*** Opening of Records shown ***

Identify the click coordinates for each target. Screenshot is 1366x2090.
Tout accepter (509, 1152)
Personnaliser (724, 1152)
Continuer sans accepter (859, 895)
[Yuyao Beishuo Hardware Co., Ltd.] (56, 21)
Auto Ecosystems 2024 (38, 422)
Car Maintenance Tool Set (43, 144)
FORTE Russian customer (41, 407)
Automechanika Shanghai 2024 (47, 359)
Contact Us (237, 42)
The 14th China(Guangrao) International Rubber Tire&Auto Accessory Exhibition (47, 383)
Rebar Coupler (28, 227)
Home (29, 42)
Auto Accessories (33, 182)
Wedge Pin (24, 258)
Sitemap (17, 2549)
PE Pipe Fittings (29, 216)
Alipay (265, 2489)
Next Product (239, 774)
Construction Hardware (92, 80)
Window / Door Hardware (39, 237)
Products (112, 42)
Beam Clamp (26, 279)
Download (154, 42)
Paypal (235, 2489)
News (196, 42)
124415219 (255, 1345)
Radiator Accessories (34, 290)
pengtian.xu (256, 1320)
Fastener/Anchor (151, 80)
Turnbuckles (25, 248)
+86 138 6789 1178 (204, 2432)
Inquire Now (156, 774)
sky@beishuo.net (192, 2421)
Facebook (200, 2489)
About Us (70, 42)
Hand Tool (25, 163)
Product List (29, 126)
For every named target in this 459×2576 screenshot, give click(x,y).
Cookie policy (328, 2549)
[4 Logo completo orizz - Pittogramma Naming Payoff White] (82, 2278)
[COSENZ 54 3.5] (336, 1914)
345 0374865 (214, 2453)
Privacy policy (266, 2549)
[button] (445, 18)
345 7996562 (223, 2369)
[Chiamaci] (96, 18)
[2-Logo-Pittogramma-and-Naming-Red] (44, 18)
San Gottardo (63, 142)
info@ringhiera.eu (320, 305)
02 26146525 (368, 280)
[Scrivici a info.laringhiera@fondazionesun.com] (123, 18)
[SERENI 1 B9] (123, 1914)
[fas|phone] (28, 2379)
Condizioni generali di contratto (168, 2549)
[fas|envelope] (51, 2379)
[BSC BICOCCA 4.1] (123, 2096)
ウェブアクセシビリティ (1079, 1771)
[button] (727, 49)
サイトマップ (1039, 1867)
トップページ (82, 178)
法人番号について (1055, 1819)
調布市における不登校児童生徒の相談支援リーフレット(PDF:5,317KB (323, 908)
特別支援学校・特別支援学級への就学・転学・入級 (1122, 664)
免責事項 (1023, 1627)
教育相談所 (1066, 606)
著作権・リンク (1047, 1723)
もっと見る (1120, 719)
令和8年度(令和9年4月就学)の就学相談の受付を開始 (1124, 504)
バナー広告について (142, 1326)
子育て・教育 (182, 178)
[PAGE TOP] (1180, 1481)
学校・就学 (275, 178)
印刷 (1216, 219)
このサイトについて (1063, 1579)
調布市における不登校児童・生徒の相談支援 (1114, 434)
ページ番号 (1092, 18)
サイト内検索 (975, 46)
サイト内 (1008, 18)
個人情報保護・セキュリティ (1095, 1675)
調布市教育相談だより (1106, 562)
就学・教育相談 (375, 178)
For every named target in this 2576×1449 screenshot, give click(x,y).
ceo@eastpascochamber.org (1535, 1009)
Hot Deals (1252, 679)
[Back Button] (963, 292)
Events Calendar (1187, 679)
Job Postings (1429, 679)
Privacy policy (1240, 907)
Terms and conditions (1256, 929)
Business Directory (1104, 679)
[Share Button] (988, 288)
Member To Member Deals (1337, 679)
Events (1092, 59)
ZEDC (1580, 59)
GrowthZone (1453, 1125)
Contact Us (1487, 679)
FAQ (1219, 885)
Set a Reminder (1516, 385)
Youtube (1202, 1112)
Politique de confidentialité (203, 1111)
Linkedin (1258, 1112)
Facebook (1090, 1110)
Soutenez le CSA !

*** Close of Records shown ***

Using only the entries above, output the line with "News (196, 42)", the line with "[4 Logo completo", and all lines between them, exactly as they stand.

News (196, 42)
124415219 (255, 1345)
Radiator Accessories (34, 290)
pengtian.xu (256, 1320)
Fastener/Anchor (151, 80)
Turnbuckles (25, 248)
+86 138 6789 1178 (204, 2432)
Inquire Now (156, 774)
sky@beishuo.net (192, 2421)
Facebook (200, 2489)
About Us (70, 42)
Hand Tool (25, 163)
Product List (29, 126)
For every named target in this 459×2576 screenshot, give click(x,y).
Cookie policy (328, 2549)
[4 Logo completo orizz - Pittogramma Naming Payoff White] (82, 2278)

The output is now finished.